:: DATA EXTRACT

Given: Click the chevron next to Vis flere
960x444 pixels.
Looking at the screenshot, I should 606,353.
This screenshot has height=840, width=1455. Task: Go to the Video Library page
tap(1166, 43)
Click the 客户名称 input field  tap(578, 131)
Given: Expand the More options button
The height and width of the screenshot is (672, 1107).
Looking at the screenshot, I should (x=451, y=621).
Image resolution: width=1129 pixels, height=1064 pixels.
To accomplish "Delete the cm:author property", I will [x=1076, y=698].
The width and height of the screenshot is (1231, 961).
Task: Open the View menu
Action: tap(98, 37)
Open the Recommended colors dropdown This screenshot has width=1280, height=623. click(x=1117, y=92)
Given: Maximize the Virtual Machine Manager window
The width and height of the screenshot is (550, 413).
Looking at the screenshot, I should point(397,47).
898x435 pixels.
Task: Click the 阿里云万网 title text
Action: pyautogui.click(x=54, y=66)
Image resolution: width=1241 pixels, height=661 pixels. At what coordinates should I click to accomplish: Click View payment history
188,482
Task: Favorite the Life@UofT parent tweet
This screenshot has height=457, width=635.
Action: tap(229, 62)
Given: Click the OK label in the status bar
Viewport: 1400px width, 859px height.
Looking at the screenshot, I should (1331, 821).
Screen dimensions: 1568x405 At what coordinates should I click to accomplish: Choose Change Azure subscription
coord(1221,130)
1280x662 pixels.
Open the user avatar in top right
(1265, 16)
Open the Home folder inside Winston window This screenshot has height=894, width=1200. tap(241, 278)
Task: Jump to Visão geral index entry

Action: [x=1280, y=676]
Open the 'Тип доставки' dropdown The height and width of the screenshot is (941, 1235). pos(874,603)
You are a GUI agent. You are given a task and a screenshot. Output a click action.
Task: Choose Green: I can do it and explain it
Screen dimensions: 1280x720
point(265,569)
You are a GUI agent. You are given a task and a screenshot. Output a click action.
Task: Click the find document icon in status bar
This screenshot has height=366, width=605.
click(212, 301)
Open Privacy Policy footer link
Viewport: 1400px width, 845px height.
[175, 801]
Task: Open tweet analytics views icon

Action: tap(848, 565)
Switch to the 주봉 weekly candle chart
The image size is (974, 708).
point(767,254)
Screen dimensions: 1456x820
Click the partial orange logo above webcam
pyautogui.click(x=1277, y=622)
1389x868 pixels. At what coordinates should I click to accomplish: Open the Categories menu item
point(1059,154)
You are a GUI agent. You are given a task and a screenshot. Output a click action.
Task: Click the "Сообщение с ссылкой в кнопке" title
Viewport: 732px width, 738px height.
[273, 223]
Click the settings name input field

::::

> _GOAL_:
Rewrite all the records above, changing every "Screen dimensions" to "Screen size" and leaving everything else unchanged.

> _EXPECTED ANSWER_:
Given: Click the chevron next to Vis flere
960x444 pixels.
Looking at the screenshot, I should 606,353.
This screenshot has height=840, width=1455. Task: Go to the Video Library page
tap(1166, 43)
Click the 客户名称 input field  tap(578, 131)
Given: Expand the More options button
The height and width of the screenshot is (672, 1107).
Looking at the screenshot, I should (x=451, y=621).
Image resolution: width=1129 pixels, height=1064 pixels.
To accomplish "Delete the cm:author property", I will [x=1076, y=698].
The width and height of the screenshot is (1231, 961).
Task: Open the View menu
Action: tap(98, 37)
Open the Recommended colors dropdown This screenshot has width=1280, height=623. click(x=1117, y=92)
Given: Maximize the Virtual Machine Manager window
The width and height of the screenshot is (550, 413).
Looking at the screenshot, I should point(397,47).
898x435 pixels.
Task: Click the 阿里云万网 title text
Action: pyautogui.click(x=54, y=66)
Image resolution: width=1241 pixels, height=661 pixels. At what coordinates should I click to accomplish: Click View payment history
188,482
Task: Favorite the Life@UofT parent tweet
This screenshot has height=457, width=635.
Action: tap(229, 62)
Given: Click the OK label in the status bar
Viewport: 1400px width, 859px height.
Looking at the screenshot, I should (1331, 821).
Screen size: 1568x405 At what coordinates should I click to accomplish: Choose Change Azure subscription
coord(1221,130)
1280x662 pixels.
Open the user avatar in top right
(1265, 16)
Open the Home folder inside Winston window This screenshot has height=894, width=1200. tap(241, 278)
Task: Jump to Visão geral index entry

Action: [x=1280, y=676]
Open the 'Тип доставки' dropdown The height and width of the screenshot is (941, 1235). pos(874,603)
You are a GUI agent. You are given a task and a screenshot. Output a click action.
Task: Choose Green: I can do it and explain it
Screen size: 1280x720
point(265,569)
You are a GUI agent. You are given a task and a screenshot. Output a click action.
Task: Click the find document icon in status bar
This screenshot has height=366, width=605.
click(212, 301)
Open Privacy Policy footer link
Viewport: 1400px width, 845px height.
[175, 801]
Task: Open tweet analytics views icon

Action: tap(848, 565)
Switch to the 주봉 weekly candle chart
The image size is (974, 708).
point(767,254)
Screen size: 1456x820
Click the partial orange logo above webcam
pyautogui.click(x=1277, y=622)
1389x868 pixels. At what coordinates should I click to accomplish: Open the Categories menu item
point(1059,154)
You are a GUI agent. You are given a task and a screenshot. Output a click action.
Task: Click the "Сообщение с ссылкой в кнопке" title
Viewport: 732px width, 738px height.
[273, 223]
Click the settings name input field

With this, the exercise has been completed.